Я зарычал и вслепую пошел шарить по комнате. Ничего, конечно, не нашел и от отчаяния велел:
– Короче, пошли, я на крайняк занавеску…
– Qumğannı aña alıp bir[23], — сказала старушка с печки.
3
Могли бы и догадаться, что каша в печке не сама родилась.
Я помог старушке спуститься, она легонькая совсем была. Вытащил из-за досок кривые свечи и спички, запалил фитили и расставил, куда было сказано. Почти не дрожащей рукой.
Дилька, к счастью, обошлась негромким визгом – а я-то боялся, что ей кумган немедленно понадобится. Честно говоря, он мне чуть не понадобился.

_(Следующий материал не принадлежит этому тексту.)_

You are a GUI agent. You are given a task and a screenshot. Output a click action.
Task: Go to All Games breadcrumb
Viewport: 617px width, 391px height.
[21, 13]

Но я юноша храбрый и тормознутый: сперва выдохнул с облегчением и только потом принялся соображать, а чего нам грозило-то. А Дильке кошка помогла. Вернее, кот. Здоровый, черный, оба уха в бахрому разодраны, и глаза отсвечивают фиолетовыми катафотами. Кото-фоты.
Я вообще-то котов презираю, они хитрые, наглые и голубей жрут. Я больше собак люблю. А татарские кошки как раз под псов маскируются: по-нашему «киска» будет pesi, ведь мы подзываем не «кис-кис», а «пес-пес». Этот кот собакой не прикидывался, но был вроде ничего.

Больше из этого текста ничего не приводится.